Besar gaji tersebut jauh dibawah rata-rata gaji desainer interior di luar negeri. Di luar negeri, seorang desainer interior memiliki gaji sekitar $35.000 per tahunnya (sekitar Rp497 juta, kurs Rp14.203,50).

Gaji tersebut biasanya diperoleh desainer interior fresh graduate. Namun, apakah semuanya desain interior memiliki pendapatan sebesar itu? Tentu tidak.

Setiap lulusan jurusan desain interior bisa jadi bekerja di tempat yang berbeda dan mengambil profesi yang berbeda. Jadi, bisa saja gaji Anda akan lebih rendah atau bahkan lebih tinggi dari itu.

Trik Mendapatkan Gaji Tinggi

Setelah lulus, tentu Anda ingin mendapatkan pekerjaan dengan gaji yang layak, bukan? Maka dari itu, Anda harus mempersiapkan modal untuk bekerja sejak awal kuliah.

Apakah Lulusan Jurusan Desain Interior Dibayar dengan Layak?
Apakah Lulusan Jurusan Desain Interior Dibayar dengan Layak?
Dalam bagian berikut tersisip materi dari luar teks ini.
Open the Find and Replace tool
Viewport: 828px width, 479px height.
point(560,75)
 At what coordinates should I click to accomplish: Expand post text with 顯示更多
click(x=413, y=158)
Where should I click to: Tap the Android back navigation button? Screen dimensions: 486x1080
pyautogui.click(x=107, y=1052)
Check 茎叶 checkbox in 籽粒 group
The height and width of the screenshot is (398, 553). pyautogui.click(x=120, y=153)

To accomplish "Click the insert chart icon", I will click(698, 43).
Ada beberapa trik yang bisa membantu Anda agar sukses setelah lulus, diantaranya:

  • Pelajari Dasarnya

Anda wajib mempelajari dasar dalam penataan ruang. Tanpa dasar inilah, misalnya bagaimana cara membuat perspektif, Anda tidak bisa membuat sketsa yang baik.

Sama halnya ketika Anda mencoba melakukan cara membuat logo sendiri tapi tidak tahu penataan yang bagus seperti apa.

Jadi, sebisa mungkin, Anda mengerti dasar dari materi desain interior ya.

  • Fokus

Tentukan fokus Anda. Setelah Anda lulus kuliah, Anda tidak hanya bisa menjadi desainer interior, akan tetapi bisa juga menggeluti profesi, seperti:

  1. Konsultan.
  2. Universal designer.
  3. Furniture arrangers.
  4. Corporate designer.
  5. Menjual bahan baku.
  6. R&D furniture.

Dari sekian banyak profesi tersebut, pilih profesi apa yang akan Anda geluti. Setelah itu, cari tahu apa saja yang dibutuhkan dan tekuni.

  • Sketsa

Pahami dan latihan membuat sketsa. Dari sketsa ini, Anda bisa menunjukkan interior seperti apa yang ingin Anda aplikasikan.

Selain itu, kuasai software yang Anda gunakan. Bisa autocad, sketchup atau software lain yang dibutuhkan. Penguasaan software akan membantu Anda mendapatkan pekerjaan dan karir yang cukup bagus.

  • Komunikasi dan Relasi

Siapa bilang menjadi sukses harus selalu berkaitan dengan nilai? Buktinya, banyak orang sukses yang memiliki kemampuan komunikasi dan relasi yang baik.

Dalam hal ini bukan berarti Anda harus mengedepankan komunikasi dan relasi ya. Anda tetap harus menyeimbangkan kemampuan Anda dengan komunikasi dan relasi. Dengan begitu, Anda akan mendapatkan pekerjaan dengan gaji yang layak.

  • Portofolio

Jangan lupa untuk memiliki portofolio ya. Portofolio ini akan dijadikan bukti apakah kemampuan Anda layak atau tidak untuk dipekerjakan dan diajak kerjasama. 

Jadi, apakah lulusan jurusan desain interior dibayar layak? Cukup layak. Namun, layak tidaknya termasuk tinggi rendahnya upah, kembali lagi ke pihak siapa yang mempekerjakan dan bagaimana value Anda.